**Supplied passage:**

We did our last-minute preparations and headed over to the starting corrals.
HPRM#1: More lollygagging from Sarah. At one point when we were supposed to be out the door, I turned around and saw Sarah taking a photograph or texting or something, so I had to yell “GET OFF INSTAGRAM LET’S GO” at her.
Chicago is a huge race, but insanely well organized. We cleared security quickly.
HPRM#1: Not accurate. We did not clear security nearly as quickly as is normal for the Chicago Marathon.
Externally I was trying to project calm to Sarah and North Shore Strider. Internally, I was panicking that we would be late to the corrals. We had barely cleared security as they were singing the National Anthem. Not good. I said something reassuring like “that’s fine: they do the Anthem before the elite wheelchair start, which goes off earlier. We’re fine.” Technically true, except the “fine” part.
Because we had waited until the last minute, we were at the back of the corral (wave 1 corral E), but we figured that would help us not go out too fast. In any case, I was running with HPRM#1 so I wasn’t worried about it. It was a little warmer than expected and I shed all my throwaway clothes before the start, but kept my arm sleeves and my gloves.
HPRM#1: She must be thinking of a different city, place and time. I shivered the entire time we were in the corrals.

**Jobs:**
A) Answer these from the marathon race report:
(i) Which wave and corral did the runners start from?
(ii) What was being sung when they had barely cleared security?
(iii) Which items did the writer keep on after shedding the throwaway clothes?
B) Continue the marathon race report from its last sentence.
The material after the marathon race report isn't needed for anything here.

**Dataset content:**
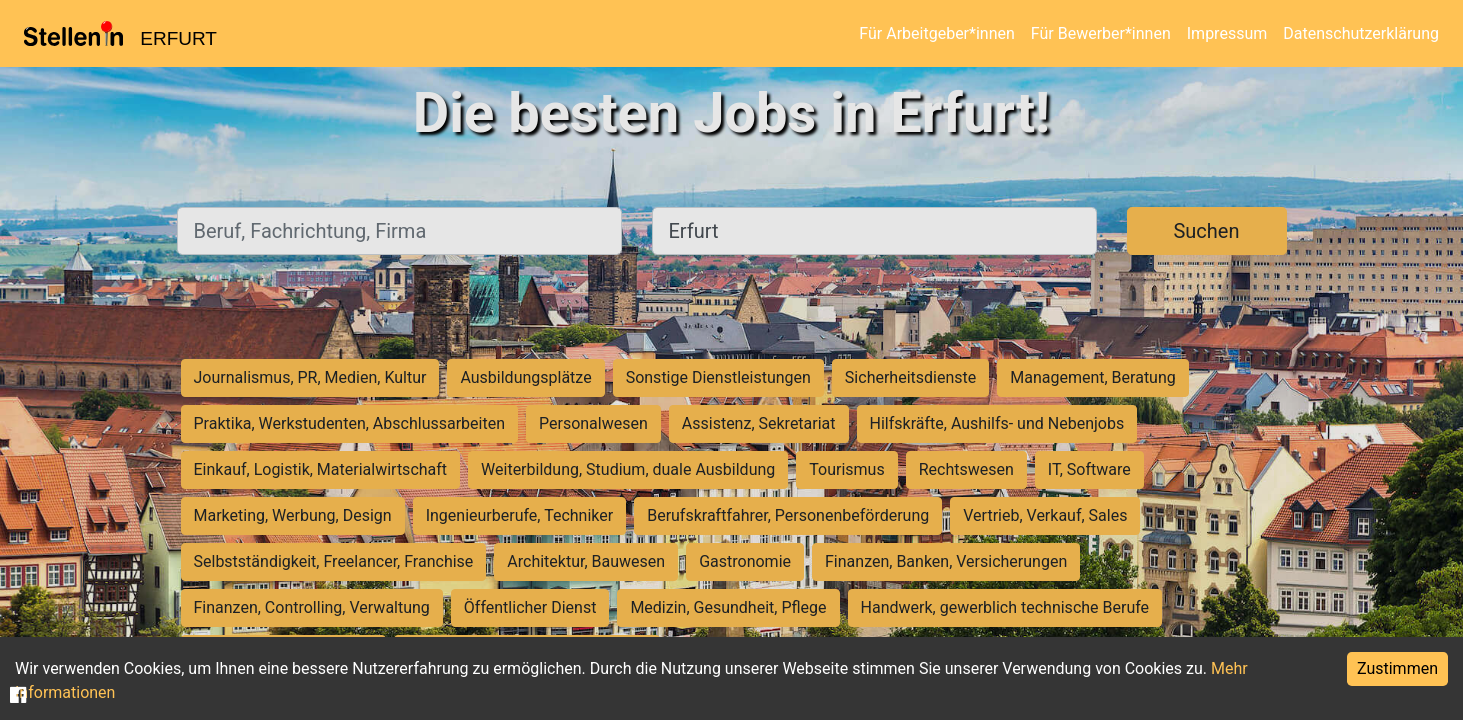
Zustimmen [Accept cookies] (1397, 668)
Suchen (1206, 231)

**Outputs:**
A)
(i) Wave 1, corral E
(ii) The National Anthem
(iii) Arm sleeves and gloves

B)
We were off and from my perspective, we could move through traffic right away. Some of that was no doubt that I was just following behind HPRM#1 while he cleared a path.
My A goal for this race was to run sub-3:40. Both Coach Mick and HPRM#1 thought that was reasonable “even conservative.”
HPRM#1: In going through her workouts and long runs, I definitely felt this was conservative. I felt that if things lined up perfectly for her, she was maybe fit enough to run 3:35-mid to 3:37-low. I did not say this to her, because I knew it would freak her out. I also did not intend to try to pace her to this, but rather was going to follow her lead on my pacing cues.
More importantly, I thought it was reasonable too. My B goal was to get under 3:45 so I would have a 10-minute cushion for Boston. C goal was under 3:50, for a five-minute cushion. D goal was any PR, and I guess E goal was sub-4, though I was really hoping not to have to go that deep into the alphabet.
We started with North Shore Strider but she got separated from us really quickly in the crowds. We had spotted Corgi Speedster in the corral but never saw her during the race. The first few miles through the downtown were easy, as they should be. I felt a little anxious mentally, but physically I felt great. HPRM#1 reminded me that I’d had a good size cup of coffee plus two Jet Alert caffeine tabs. I wasn’t anxious – I was excited, and probably pretty amped up on caffeine. He had apparently been drinking gallons of water because already at two miles, he said he was going to need to stop for a quick pee. Did I want him to run ahead and wait or just go and then catch up?
HPRM#1: If I said “quick pee,” it was a total lie. I don’t know where it came from, but I did not know my body could hold that much urine. I think this may have been an effect of being so focused on Sarah and what she needed that I forgot a couple things I should have been taking care of for my own running. Like peeing.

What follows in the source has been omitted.